Suggesting measures to ramp up the urban planning capacity in the country, the report says by 2027, India will surpass China as the most populous country in the world.
Unplanned urbanization, however, will exert great strain on Indian cities, the report said. There is a compelling need to plug the gaps in urban planning capacity in the country, else a huge opportunity for rapid, sustainable and equitable growth will be at risk of being missed,
Prepared in consultation with concerned Ministries and eminent experts in the domain of urban and regional planning, the report presents a condensed outcome of extensive deliberations over a period of nine months.
The report said the need for planning and management of the cities has been exposed by Covid-19. Unfortunately, the subject has not received due attention so far. The existing urban planning and governance framework is complex, which often leads to ambiguity and lack of accountability, the report said.
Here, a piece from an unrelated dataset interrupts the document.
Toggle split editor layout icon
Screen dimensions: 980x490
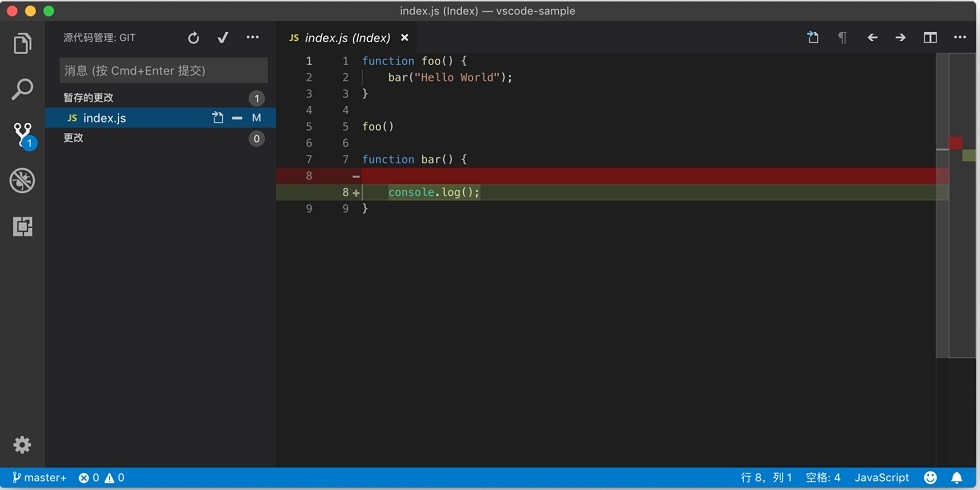coord(930,38)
Every city must aspire to become a ‘Healthy City for All’ by 2030. The report recommends a Central Sector Scheme ‘500 Healthy Cities Programme’, for a period of five years, wherein priority cities and towns would be selected jointly by the states and local bodies.
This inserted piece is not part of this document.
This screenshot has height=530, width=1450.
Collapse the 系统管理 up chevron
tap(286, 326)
All cities and towns under the proposed ‘Healthy Cities Programme’ should strengthen development control regulations based on scientific evidence to maximize the efficiency of urban land, the report said.
To combat the shortage of urban planners in the public sector, the report recommends that the states and UTs need to expedite the filling up of vacant positions of town planners, and additionally sanction 8268 town planners’ posts as lateral entry positions for a minimum period of three years and a maximum of five years to meet the gaps, the report said.
Most states have enacted the Town and Country Planning Acts, that enable them to prepare and notify master plans for implementation. However, many need to be reviewed and upgraded, the report said.
Therefore, the formation of an apex committee at the state level is recommended to undertake a regular review of planning legislation, the report said.
While it is important to maintain the master plans’ technical rigour, it is equally important to demystify them for enabling citizens’ participation at relevant stages. The report recommends a ‘Citizen Outreach Campaign’ for demystifying urban planning.